* Extract
┄┄┄┄┄┄
The reason that Anadyr only has a 57% chance of being able to recite Kiddush Levana year-round on the 15th VS 73% in Sydney, even though Anadyr is 3% more likely to have Kiddush levana on the 15th of Tishrei, is due to the high latitude of Anadyr (64.7° N) that results in 25.4% of the months not having tzais on the 15th.
The closest case to almost not being able to recite Kiddush levanah on the 15th of Tishrei without dechiyos would be in a location immediately to the east of the Chazon Ish dateline such as Kurima Island on a year when the molad was exactly at sunset in Yerushalayim and the true opposition (full moon) was much earlier than the average opposition, causing the moon to rise after sof zman kidush levana. Calculations show that this would never actually happen on Sukkos though it is likely to occur on Pesach since the molad of Nisan is much more likely to be before Rosh Chodesh.
┄┄┄┄┄┄
* Try it
Answer these questions from the passage on Kiddush Levana:
(a) What latitude does the passage give for Anadyr?
(b) What chance does Sydney have of being able to recite Kiddush Levana year-round on the 15th?
(c) Which island is named as a location immediately to the east of the Chazon Ish dateline?

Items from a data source
┄┄┄┄┄┄
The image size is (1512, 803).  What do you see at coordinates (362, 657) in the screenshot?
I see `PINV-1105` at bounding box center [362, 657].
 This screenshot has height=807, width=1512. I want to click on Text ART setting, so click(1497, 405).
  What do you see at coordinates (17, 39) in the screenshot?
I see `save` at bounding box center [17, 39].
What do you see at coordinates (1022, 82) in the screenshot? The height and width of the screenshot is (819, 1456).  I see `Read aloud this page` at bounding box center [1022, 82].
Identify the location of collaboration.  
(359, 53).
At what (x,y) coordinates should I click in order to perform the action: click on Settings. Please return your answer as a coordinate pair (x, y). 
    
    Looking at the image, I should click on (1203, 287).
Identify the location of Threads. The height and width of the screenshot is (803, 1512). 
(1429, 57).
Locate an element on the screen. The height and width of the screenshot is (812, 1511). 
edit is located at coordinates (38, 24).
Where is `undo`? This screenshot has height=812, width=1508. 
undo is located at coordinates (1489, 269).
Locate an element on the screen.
┄┄┄┄┄┄
* Output below
(a) 64.7° N
(b) 73%
(c) Kurima Island